**WHAT TO DO:**
Report every line of the records below that contains the word "computer".

**RECORDS FOR PROCESSING:**
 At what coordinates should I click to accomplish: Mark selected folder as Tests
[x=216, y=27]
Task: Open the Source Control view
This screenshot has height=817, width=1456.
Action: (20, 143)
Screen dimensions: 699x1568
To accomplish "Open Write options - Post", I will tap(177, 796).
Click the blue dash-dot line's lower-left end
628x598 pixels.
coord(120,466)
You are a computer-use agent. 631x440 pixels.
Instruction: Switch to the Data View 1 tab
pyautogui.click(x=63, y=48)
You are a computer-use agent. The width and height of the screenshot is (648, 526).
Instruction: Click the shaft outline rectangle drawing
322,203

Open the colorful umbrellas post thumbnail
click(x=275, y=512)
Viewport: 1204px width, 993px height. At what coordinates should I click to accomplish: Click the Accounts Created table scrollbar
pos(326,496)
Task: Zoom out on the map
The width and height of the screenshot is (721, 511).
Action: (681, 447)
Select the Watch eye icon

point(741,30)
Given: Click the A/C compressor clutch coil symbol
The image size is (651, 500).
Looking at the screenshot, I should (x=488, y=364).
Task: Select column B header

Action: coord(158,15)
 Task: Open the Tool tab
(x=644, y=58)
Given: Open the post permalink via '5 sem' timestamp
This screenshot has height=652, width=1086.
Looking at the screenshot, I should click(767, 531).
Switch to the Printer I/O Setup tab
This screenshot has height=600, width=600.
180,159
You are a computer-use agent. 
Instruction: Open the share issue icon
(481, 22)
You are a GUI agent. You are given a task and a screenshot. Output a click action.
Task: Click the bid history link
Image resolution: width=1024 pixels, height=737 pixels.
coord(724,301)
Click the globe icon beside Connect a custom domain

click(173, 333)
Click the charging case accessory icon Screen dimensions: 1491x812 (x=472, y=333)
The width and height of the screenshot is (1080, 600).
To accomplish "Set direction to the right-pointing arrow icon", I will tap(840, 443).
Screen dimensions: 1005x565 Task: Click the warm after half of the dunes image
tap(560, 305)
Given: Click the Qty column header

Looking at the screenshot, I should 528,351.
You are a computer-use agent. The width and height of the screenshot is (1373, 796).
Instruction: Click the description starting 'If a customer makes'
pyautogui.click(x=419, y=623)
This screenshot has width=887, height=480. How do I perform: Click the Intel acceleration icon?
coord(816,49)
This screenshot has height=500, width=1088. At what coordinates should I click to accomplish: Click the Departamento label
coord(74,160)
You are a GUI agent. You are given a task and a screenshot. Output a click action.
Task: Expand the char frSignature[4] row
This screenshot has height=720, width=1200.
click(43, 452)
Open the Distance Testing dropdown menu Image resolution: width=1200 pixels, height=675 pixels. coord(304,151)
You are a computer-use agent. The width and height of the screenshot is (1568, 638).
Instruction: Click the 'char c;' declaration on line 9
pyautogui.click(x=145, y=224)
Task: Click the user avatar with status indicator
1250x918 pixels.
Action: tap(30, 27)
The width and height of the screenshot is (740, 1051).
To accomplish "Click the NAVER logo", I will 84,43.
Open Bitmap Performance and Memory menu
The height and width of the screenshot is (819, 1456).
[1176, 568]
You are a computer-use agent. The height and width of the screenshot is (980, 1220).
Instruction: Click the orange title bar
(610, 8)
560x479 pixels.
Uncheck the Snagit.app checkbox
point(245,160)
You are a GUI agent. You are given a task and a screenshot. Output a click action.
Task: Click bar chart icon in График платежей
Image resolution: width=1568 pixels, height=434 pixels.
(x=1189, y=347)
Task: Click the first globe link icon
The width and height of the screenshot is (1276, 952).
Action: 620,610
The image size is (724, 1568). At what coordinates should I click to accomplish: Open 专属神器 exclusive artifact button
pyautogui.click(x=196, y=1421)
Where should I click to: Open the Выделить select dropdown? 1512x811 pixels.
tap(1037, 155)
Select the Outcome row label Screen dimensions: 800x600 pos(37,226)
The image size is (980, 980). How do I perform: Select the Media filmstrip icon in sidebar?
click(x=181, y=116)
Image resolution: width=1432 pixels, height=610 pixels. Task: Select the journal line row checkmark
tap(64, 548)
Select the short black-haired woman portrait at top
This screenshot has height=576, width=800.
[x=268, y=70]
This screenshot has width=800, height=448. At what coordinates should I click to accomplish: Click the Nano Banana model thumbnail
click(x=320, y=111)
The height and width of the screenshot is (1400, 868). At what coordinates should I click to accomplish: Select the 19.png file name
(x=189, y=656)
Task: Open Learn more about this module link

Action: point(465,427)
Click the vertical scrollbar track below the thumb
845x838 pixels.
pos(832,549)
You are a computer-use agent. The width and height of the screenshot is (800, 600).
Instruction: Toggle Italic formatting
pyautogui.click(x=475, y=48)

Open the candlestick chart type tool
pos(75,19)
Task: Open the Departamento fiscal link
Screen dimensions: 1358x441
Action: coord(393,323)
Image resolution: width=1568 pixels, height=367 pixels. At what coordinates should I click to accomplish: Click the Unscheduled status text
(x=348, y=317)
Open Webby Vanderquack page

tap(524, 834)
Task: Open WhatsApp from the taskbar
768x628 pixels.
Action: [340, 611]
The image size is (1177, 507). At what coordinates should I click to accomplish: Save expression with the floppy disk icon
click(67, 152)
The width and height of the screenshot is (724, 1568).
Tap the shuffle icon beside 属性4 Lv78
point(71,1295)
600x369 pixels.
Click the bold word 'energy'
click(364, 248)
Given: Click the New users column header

**YOUR SOLUTION:**
You are a computer-use agent. 631x440 pixels.
You are a computer-use agent. The width and height of the screenshot is (648, 526).
You are a computer-use agent. 
You are a computer-use agent. The width and height of the screenshot is (1373, 796).
You are a computer-use agent. The width and height of the screenshot is (1568, 638).
You are a computer-use agent. The height and width of the screenshot is (980, 1220).
You are a computer-use agent. The width and height of the screenshot is (800, 600).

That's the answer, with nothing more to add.